|This article does not cite any sources. (December 2009)|
Metallic paint, also called polychromatic is a type of paint that is commonly used on new automobiles. Metallic paint can reveal the contours of bodywork more than non-metallic, or "solid" paint. Close-up, the small metal flakes included in the paint create a sparkling effect. This should not be confused with metal flake paint.[clarification needed]
Metallics nearly always consist of a base coat with a clear lacquer or urethane top coat for protection and extra gloss. Historically, it was difficult to achieve an invisible repair if the paint was damaged because it is critical at which angle the flakes in the paint lie. Modern techniques have more or less eliminated this problem.
Two rarer variations are pearlescent paint, which appears as subtly different colours depending on the angle and intensity of the light, and "flip" colours where the colour changes more radically (e.g. from purple to orange) depending on the viewing angle.
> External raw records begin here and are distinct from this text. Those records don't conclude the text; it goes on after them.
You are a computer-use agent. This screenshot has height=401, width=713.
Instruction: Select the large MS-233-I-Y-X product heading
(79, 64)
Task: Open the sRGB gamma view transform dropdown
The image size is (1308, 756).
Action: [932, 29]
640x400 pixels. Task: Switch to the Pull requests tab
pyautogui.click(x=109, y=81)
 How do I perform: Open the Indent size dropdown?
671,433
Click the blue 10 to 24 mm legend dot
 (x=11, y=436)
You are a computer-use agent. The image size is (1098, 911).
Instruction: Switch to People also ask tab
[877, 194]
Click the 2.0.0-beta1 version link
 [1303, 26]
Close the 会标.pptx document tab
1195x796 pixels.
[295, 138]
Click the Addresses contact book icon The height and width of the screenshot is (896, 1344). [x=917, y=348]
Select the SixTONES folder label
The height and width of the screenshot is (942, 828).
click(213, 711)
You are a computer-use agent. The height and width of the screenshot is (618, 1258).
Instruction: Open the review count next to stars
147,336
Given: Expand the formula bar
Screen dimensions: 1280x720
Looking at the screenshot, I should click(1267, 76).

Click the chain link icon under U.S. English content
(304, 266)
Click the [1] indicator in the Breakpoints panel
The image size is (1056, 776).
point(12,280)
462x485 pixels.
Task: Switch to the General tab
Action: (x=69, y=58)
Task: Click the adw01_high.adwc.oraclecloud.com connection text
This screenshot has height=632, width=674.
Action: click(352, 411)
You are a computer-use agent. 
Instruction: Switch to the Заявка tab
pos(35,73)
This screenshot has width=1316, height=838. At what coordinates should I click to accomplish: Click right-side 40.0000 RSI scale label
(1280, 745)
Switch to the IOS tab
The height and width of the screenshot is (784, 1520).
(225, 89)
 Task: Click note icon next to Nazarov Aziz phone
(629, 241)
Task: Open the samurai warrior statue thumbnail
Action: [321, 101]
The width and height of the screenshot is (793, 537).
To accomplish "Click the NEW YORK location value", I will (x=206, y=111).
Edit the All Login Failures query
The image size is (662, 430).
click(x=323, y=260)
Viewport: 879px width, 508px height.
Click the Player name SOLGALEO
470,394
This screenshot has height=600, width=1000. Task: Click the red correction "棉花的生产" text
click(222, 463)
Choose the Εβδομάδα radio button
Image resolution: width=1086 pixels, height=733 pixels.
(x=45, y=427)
Flip colours have been used by Nissan on some special parts, and are frequently associated with TVR cars.
A final variation, hardly ever used on automobiles but common on bikes and motorcycles, is "flamboyant" or "candy apple" paint. This consists of a metallic silver base coat covered with a translucent coloured lacquer, or more commonly urethane. Flamboyant paint gives an unusual effect of depth, but is almost impossible to touch up after damage without leaving an obvious mark.
Luxury car manufacturers (particularly German marques such as BMW and Mercedes-Benz) almost always charge a premium for the "option" of metallic paint on a new vehicle. This is often considered a captive market as metallic paints usually account for all but one or two of the colors from the palette available (only red, black, and white are available as solid colors from many brands). Buyers may choose to pay it, in some cases merely to maintain resale value.
The price premium for metallic paint is GBP 500 or USD 1000 for a large car, while pearlescent paint (such as White Diamond Pearl) is even more expensive. For BMW Canada and BMW North America, the metallic paint premium applies to entry-level offerings such as the BMW 3 Series (resulting in a disproportionate number of 3 Series cars sold in the late 2000s being white) and the BMW X1, while more expensive cars such as the BMW 5 Series have metallic paint as a no-charge option.
Given that having a car subsequently resprayed in a metallic color is no more expensive than for a solid color, many consider the price premium for metallic paint as a way to boost the base price of a luxury car. Japanese luxury marques and many mass market brands usually do not charge extra for metallic paint.